As the Turkish Armed Forces (TSK) continue their additional deployment of military vehicles including tanks and tank recovery vehicles to Turkey's southern border with Iraq, National Defense Minister Fikri Işık arrived at the border on Wednesday, telling media that the transfer of vehicles is to ensure readiness for all possibilities. The deployment of military vehicles headed to the Silopi district of Turkey, nearly 95 kilometers (59 miles) from the Iraqi city of Tal Afar, came after President Recep Tayyip Erdoğan's recent remarks underlining Turkey's aim to reinforce its troops there, saying Ankara would have a "different response" for Shiite militia groups if they "cause terror" in the city.

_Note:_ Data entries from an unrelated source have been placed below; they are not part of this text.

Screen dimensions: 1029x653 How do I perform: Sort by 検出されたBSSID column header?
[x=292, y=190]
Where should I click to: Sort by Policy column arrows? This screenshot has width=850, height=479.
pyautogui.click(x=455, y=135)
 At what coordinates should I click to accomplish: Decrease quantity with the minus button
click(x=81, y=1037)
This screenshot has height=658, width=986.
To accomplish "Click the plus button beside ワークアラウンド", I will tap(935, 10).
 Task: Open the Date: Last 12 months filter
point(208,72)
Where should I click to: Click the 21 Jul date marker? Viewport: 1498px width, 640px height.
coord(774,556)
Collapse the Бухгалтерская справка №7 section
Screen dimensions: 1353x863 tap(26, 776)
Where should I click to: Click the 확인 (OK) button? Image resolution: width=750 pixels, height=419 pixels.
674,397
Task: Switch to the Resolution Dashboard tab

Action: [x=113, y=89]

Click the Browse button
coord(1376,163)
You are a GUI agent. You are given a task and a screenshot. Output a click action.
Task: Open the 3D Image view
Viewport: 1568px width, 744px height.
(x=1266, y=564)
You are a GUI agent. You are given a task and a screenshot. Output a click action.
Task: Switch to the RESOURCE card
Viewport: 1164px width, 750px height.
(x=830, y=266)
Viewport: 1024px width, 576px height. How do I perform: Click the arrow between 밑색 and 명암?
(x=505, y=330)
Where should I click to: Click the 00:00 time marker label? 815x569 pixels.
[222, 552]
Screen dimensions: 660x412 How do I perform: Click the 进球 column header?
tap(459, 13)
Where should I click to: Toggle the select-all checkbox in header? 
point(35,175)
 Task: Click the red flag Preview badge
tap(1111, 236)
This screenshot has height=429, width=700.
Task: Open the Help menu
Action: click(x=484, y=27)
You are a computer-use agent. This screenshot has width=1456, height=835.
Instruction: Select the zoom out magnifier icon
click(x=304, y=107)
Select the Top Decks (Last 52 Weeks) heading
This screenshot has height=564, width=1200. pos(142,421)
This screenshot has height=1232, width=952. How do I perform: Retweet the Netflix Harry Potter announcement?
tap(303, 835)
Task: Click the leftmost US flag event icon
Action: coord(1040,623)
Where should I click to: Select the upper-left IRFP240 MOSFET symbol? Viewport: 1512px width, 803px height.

With that in mind, Minister Işık, along with commander of the Turkish Land Forces, Gen. Salih Zeki Çolak, arrived at the border, where the minister made critical remarks following lunch with military personnel. "As Hatay is a crossing region, we are taking all means of measures. Our determination on counterterrorism will continue. It will continue until the terror group is completely eliminated and the weapons are buried," Işık stressed.
Ankara has previously expressed its stance against foreign forces fighting in Mosul against Daesh, arguing that Mosul's liberation should be done by local support forces in addition to the Iraqi army. From that perspective, Deputy Prime Minister Numan Kurtulmuş underlined that Turkey is closely monitoring the developments on its border as he further noted during a television interview that "a blaze on our doorstep could spread over to us at any moment."
With Turkey's growing concerns about changes to Mosul's demographic structure, as well as a possible refugee influx if the Mosul operation continues, Turkey's Foreign Minister Mevlüt Çavuşoğlu also stressed that the PKK terror group is aiming to establish another headquarters in the northern Iraqi region of Sinjar, similar to the one in the Qandil Mountains. "[The PKK] is trying to establish Sinjar as the second Qandil. Thus, we are taking measures and will intervene if necessary," Çavuşoğlu said.
Director of security studies at the Ankara-based think tank Foundation for Political, Economic and Social Research (SETA), Murat Yeşiltaş, told Daily Sabah on Wednesday that if Turkey is confronted with a fait accompli in Tal Afar, meaning the extremist Hashd al-Shaabi group in Iraq moving toward Tal Afar and leading to possible advancement of Daesh in the area, then it would cause Turkey's direct intervention in the region. However, Yeşiltaş stressed that since the Iraqi administration would not dare to allow the Hashd al-Shaabi's advancement; Turkey is only taking preventive measures at its border.
Minister Işık reiterated Turkey's "red lines" in Iraq: Any development leading to change in Mosul's demographics and advancement of non-local groups entering Mosul which may lead to further conflicts in the region; emphasizing that it would do what is necessary if these are crossed. On that note, the retired military officer and security specialist Abdullah Ağar has stated that there are two fundamental ideas in the recent deployment of military vehicles: Deterrence, and preparedness toward a possible development, allowing immediate reaction.
Ağar continued by underlining several developments that would lead to Turkey's direct intervention in Mosul, saying the first is the growing threat caused by the PKK possibly declaring headquarters in Sinjar, where it already has three bases established. The second is Turkey's concerns regarding Tal Afar. He went on by underlining that any interference in the TSK's Bashiqa presence is a development that would cause Turkey to intervene.
Stating that Turkey aims to establish a similar "safe-zone" region in northern Iraq, perhaps under the name "Tigris Shield," Ağar further noted that there is currently increasing mobility in the region that may lead to a serious sectarian crisis due to the Hashd al-Shaabi's involvement in the Mosul operation. He further noted that the deployment of additional military vehicles is not an unexpected development, and that any intervention in Iraq would not only be conducted through ground operations but rather aircraft, stating that close air support has also been deployed to Turkey's borders.